RossD said:Easy button? Winter camping. I'll see myself out.
Beat me to it
I have the 12 Volt ARB Elements and it is awesome. Runs for a good while on my starting battery. I supplement it with a 125 watt solar panel and a Victron controller and I can go indefinitely. I try to use some good strategy and that helps a ton.
I will cool it down in the garage before I load it, plug it in for at least 48 hours before I wanna go anywhere. Also pre-fill it my stuff once its cool. Things like steak that freeze fine I will take frozen, two reasons it gives you an extra margin of safety and its a free block of cold. Can always pull them out and thaw them.
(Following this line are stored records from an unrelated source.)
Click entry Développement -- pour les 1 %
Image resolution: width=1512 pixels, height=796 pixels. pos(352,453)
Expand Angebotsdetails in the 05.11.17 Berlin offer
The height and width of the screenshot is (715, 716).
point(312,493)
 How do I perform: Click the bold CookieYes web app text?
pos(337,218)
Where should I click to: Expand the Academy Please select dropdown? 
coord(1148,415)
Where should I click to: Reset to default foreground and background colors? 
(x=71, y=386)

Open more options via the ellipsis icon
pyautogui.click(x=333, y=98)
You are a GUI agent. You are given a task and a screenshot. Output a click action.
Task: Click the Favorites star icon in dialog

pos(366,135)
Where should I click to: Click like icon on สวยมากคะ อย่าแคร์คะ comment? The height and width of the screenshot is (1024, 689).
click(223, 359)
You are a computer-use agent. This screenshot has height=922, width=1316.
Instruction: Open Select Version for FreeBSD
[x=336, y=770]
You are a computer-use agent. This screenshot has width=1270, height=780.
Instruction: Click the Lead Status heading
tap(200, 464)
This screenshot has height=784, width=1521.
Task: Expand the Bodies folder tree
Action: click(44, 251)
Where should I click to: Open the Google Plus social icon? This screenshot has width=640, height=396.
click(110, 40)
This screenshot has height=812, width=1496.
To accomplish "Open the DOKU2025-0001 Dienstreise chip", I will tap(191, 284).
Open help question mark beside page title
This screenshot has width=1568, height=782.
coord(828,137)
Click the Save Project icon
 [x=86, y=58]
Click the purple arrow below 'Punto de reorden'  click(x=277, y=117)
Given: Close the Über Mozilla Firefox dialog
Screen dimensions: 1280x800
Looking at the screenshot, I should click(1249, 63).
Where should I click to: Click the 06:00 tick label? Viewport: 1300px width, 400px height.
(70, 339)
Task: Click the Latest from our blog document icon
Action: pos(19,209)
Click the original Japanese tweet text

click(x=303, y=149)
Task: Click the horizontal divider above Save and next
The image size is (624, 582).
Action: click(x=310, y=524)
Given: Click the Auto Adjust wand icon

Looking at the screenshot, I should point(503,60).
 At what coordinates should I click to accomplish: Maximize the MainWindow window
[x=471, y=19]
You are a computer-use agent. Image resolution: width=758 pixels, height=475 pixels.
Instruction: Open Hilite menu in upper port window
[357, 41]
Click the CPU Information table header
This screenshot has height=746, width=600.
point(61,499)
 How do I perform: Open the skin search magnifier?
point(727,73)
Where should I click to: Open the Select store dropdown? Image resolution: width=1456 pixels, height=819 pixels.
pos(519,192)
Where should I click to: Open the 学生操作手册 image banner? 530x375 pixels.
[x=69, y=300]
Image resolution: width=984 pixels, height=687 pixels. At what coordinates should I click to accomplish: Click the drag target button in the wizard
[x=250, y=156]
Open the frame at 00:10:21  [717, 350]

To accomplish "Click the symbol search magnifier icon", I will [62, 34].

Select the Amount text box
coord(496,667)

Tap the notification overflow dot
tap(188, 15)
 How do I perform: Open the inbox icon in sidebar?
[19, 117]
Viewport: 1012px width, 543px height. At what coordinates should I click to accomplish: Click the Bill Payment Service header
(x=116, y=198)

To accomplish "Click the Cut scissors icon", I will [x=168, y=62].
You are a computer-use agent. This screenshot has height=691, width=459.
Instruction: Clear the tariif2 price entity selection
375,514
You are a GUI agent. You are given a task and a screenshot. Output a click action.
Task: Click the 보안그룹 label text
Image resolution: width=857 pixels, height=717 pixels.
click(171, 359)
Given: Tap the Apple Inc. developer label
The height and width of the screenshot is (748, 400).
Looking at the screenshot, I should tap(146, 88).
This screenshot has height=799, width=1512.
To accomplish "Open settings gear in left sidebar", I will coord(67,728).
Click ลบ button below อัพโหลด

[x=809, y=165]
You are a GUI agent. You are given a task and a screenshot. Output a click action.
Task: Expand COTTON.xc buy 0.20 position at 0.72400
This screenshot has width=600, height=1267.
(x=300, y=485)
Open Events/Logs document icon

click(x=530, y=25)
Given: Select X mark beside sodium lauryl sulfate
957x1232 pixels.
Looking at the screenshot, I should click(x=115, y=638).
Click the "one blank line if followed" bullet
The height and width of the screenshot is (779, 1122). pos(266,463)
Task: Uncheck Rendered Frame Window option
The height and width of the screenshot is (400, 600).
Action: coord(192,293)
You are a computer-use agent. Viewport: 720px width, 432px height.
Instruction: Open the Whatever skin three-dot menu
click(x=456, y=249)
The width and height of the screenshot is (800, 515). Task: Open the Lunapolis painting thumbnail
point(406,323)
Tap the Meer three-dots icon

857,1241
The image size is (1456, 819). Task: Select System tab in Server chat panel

Then just some decent strategy. If you are gonna toss a bunch of beer into it, do it when you have bright sun or are going for a drive. If you have shade or its night, minimize the amount you open it.
When I am in bright sun my 125 watt solar panel makes more juice than my fridge uses so at that point cooling stuff down is free.
With our fridge, it's a proper compressor fridge, power draw is very reasonable for the size and capabilities, It's 62 litres.
AVERAGE POWER USAGE AT 32ºC (measured over a 24 hour period)
When we first got it we ran it off the primary battery in the Forester because we'd be driving 3-6 hours a day and only doing overnight stops. It was workable and we never left ourselves with a flat battery or had the fridge cut out (it has adjustable low voltage protection), but relying on your primary battery isn't the best idea and constantly drawing it down like that will shorten its life.
Since then we've put in an auxiliary battery, a 95ah deep cycle battery, and have it linked to the primary battery via a vsr (voltage sensing relay) so as soon as the car shuts off and you have less than 13.8v it open circuits leaving your starting battery isolated from your auxiliary. The vsr also has an option to fit an override switch, which in the event of a flat starting battery, will allow you to use your auxiliary battery like an onboard jump pack.
For charging, along with the alternator, we have a foldable solar panel with a reasonable extension lead.
If you end up going with a 12v thing, I might suggest a solenoid-controlled second battery. I have done this before.
RVs with their own battery use what is usually called an isolator, which is a fancy term for a regulated power supply with a solenoid. It has three main functions; provide battery charging when plugged into shore power, provide 12v power to any DC things you have in the coach, (converter to make power in case the battery is missing or toast) and isolates the coach battery from the vehicle battery. This way you can drain the RV battery and still start the vehicle (and charge the coach battery once it detects a certain voltage threshold.)
You don't need anything that fancy. You would need a continuous-use solenoid and a switch. You can get as complex as you want. I had mine on a DPDT toggle switch (on-off-on). The one side I wired to accessory power, the other to hot power. Switch in the middle meant the two batteries were always separated. Switch up meant they were always connected. Switch down meant they were only connected when the key was on (which is where it stayed most of the time). That switch-down meant that I could drain the RV battery, then when I started the car, it charged both. The nice side effect of adding the DPDT switch was that if I ever accidentally drained the CAR battery, one flip of the switch and it was a built-in jumpstart.
It's a bit of wiring to make it happen, but not bad. You already have the wiring going to the camper, it just needs a coach battery and a solenoid.